**How to complete this task:**
Which lines of the data contain the string "toolbar"? Copy every one of them.

**Records provided:**
== == ==
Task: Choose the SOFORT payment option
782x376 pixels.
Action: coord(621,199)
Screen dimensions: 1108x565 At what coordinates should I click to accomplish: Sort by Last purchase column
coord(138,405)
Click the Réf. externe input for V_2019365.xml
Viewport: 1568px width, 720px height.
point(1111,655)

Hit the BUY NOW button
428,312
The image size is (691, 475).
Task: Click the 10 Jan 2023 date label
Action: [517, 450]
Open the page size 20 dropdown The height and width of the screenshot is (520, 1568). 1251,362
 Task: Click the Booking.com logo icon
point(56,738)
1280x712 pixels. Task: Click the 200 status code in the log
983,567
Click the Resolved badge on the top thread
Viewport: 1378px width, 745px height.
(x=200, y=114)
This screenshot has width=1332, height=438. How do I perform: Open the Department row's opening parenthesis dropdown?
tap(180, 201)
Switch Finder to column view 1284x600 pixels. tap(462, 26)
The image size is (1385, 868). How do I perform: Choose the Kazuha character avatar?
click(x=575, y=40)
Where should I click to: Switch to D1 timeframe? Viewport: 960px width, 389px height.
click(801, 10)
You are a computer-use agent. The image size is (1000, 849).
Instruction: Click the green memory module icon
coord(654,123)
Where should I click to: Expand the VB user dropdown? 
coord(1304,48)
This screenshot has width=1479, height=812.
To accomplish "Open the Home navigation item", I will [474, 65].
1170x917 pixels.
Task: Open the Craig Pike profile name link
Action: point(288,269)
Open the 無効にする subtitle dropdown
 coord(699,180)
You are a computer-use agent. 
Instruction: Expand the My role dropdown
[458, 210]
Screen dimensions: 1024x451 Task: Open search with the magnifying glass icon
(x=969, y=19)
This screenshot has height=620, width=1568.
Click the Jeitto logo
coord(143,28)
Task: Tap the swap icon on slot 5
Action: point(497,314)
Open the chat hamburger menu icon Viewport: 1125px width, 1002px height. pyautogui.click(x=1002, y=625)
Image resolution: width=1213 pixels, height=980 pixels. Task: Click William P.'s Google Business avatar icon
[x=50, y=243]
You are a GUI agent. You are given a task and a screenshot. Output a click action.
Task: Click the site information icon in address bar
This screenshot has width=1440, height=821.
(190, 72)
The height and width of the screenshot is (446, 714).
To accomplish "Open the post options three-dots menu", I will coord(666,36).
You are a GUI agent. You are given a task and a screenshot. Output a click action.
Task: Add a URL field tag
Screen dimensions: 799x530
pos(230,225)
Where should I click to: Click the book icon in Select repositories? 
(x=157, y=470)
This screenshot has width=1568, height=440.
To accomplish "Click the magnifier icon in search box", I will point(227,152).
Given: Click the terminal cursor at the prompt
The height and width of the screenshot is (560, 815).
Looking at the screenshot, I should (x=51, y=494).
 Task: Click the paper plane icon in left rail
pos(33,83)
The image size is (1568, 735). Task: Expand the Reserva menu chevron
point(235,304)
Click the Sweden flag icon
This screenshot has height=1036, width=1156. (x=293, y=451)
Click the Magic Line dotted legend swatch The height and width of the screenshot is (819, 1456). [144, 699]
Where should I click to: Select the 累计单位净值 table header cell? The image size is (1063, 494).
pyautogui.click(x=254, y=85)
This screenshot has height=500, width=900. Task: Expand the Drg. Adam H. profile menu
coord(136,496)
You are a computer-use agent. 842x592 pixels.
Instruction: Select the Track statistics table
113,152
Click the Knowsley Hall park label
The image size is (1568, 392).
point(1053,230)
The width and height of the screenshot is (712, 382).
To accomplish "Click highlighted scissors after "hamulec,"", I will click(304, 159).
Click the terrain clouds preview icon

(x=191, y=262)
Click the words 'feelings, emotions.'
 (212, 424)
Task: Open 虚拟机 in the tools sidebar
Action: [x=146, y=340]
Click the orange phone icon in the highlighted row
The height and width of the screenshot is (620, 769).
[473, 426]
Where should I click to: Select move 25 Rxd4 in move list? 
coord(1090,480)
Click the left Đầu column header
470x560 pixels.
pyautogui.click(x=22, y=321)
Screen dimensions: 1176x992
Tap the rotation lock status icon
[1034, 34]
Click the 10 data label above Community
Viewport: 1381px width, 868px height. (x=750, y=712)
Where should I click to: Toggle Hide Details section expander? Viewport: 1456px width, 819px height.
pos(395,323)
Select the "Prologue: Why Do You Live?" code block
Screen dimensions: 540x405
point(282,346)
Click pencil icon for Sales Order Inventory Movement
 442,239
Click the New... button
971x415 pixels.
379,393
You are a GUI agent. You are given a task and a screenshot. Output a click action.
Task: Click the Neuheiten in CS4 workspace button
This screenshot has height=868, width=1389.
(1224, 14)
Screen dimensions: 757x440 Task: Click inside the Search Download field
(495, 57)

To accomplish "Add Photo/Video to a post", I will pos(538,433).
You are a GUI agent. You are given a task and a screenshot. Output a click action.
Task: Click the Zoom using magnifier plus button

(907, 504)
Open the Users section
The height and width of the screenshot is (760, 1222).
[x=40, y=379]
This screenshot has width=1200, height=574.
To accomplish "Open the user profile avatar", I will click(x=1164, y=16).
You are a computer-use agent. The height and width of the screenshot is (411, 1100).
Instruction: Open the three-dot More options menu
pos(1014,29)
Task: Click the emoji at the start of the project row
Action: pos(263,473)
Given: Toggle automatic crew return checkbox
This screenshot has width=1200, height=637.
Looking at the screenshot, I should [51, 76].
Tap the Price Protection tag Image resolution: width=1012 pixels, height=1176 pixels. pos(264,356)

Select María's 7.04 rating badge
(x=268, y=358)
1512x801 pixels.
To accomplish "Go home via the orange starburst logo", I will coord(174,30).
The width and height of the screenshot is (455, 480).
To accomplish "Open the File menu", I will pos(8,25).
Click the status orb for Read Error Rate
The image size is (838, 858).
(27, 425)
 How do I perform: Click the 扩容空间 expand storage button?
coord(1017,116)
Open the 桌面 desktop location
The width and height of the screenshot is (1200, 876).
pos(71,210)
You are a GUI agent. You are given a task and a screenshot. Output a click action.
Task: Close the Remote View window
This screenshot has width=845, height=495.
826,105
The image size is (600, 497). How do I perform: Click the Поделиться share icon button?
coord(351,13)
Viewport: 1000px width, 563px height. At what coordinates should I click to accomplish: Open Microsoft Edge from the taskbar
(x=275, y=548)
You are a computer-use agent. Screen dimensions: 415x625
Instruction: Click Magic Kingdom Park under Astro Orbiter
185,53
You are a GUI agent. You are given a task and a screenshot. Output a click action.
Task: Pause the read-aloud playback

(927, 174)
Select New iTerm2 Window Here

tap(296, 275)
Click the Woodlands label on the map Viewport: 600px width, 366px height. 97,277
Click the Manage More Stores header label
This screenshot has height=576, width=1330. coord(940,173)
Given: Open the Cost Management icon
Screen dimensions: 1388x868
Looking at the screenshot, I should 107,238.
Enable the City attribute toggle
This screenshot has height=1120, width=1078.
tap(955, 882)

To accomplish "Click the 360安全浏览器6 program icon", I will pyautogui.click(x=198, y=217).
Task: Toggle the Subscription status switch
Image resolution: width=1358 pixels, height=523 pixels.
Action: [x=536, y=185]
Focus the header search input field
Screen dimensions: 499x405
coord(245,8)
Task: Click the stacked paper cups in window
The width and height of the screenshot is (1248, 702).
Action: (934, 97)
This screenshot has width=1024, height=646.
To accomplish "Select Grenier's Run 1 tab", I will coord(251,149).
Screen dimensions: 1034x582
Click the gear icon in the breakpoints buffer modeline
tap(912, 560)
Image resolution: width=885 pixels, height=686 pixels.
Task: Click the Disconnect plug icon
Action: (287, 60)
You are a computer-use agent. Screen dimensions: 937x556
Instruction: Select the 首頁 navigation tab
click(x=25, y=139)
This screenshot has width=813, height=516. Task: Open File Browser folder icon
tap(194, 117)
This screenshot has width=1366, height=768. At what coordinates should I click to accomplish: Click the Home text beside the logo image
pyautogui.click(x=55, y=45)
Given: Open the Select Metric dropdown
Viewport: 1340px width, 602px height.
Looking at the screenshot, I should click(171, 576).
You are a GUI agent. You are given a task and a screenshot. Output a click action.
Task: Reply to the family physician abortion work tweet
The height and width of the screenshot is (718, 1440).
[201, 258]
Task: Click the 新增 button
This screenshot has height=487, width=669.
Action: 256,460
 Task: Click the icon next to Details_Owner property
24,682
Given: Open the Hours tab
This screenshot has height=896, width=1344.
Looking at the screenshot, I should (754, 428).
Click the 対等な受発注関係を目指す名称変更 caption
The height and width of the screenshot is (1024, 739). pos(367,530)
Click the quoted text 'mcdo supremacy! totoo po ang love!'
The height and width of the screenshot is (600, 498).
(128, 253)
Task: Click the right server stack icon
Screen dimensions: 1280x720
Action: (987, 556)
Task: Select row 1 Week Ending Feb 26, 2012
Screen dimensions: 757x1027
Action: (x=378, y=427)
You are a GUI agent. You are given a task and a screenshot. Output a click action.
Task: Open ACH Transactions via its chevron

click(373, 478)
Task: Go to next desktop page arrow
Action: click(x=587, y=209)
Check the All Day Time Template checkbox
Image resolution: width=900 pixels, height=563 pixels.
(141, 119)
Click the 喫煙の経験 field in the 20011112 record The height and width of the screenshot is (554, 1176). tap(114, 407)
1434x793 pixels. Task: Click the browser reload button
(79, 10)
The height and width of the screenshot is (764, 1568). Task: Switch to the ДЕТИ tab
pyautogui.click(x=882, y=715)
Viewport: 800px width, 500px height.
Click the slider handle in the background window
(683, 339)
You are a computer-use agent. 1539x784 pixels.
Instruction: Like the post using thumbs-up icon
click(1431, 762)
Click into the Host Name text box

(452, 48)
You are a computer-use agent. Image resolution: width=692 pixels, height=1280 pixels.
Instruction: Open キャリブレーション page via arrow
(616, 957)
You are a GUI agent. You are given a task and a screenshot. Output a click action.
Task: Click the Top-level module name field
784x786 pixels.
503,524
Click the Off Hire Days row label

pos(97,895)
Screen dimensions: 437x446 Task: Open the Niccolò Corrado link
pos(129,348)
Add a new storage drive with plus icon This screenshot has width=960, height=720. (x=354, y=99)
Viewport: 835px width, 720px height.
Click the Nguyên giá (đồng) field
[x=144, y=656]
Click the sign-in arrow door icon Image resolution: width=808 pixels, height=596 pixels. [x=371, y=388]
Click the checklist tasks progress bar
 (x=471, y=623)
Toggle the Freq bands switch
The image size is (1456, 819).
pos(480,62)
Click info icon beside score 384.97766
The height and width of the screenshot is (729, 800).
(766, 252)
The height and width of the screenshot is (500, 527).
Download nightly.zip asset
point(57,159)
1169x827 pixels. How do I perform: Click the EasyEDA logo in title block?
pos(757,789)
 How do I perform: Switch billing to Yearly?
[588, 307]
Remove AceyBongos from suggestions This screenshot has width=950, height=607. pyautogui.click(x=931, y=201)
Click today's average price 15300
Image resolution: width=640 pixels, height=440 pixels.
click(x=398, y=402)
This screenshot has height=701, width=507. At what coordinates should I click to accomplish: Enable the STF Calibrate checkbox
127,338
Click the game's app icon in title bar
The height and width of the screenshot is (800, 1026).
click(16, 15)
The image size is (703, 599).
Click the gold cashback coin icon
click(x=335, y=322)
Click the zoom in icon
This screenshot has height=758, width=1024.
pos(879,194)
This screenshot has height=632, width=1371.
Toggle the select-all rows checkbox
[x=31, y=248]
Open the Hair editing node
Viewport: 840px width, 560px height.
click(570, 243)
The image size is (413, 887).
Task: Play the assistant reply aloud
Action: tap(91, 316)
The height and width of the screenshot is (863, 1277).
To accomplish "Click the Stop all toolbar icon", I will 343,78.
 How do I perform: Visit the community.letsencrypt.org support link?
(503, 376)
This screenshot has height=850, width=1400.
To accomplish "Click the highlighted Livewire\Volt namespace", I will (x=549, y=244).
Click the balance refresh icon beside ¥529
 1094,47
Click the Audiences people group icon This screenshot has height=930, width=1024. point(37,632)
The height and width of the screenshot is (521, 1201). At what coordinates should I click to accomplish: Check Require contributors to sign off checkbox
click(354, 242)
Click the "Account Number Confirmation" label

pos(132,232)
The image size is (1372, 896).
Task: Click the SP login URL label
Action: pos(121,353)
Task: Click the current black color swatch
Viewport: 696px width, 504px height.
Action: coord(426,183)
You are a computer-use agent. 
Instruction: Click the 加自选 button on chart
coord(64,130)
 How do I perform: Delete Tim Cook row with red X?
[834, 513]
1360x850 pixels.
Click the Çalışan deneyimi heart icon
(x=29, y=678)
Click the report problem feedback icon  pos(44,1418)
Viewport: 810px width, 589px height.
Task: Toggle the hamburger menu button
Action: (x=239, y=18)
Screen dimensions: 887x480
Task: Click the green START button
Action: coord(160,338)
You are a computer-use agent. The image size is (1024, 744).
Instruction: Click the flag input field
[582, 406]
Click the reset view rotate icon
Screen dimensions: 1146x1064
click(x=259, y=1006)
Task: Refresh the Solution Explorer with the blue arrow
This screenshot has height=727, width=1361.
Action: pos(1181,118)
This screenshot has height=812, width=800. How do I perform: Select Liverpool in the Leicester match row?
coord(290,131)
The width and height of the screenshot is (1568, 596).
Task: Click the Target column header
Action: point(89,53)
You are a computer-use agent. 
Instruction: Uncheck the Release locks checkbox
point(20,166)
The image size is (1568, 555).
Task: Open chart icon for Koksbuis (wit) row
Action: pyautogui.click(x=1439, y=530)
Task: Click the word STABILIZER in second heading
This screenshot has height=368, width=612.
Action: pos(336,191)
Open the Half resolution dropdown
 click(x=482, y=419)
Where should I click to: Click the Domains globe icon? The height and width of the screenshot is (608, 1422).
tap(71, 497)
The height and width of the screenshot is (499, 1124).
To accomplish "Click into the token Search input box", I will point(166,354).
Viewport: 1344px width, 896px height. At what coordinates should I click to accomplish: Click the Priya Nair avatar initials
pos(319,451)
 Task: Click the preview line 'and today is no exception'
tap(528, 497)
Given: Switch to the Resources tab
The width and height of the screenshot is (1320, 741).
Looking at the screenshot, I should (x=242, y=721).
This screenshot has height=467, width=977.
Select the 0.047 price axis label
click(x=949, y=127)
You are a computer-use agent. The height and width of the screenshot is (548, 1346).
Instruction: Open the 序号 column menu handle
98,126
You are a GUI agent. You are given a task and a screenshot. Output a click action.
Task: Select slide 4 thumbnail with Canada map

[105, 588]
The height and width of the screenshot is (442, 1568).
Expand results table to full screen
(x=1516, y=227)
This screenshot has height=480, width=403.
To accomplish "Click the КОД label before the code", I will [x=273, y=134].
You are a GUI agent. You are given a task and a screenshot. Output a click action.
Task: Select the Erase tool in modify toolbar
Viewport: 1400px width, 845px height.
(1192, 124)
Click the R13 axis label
== == ==
**Result below:**
To accomplish "Click the Stop all toolbar icon", I will 343,78.
Task: Select the Erase tool in modify toolbar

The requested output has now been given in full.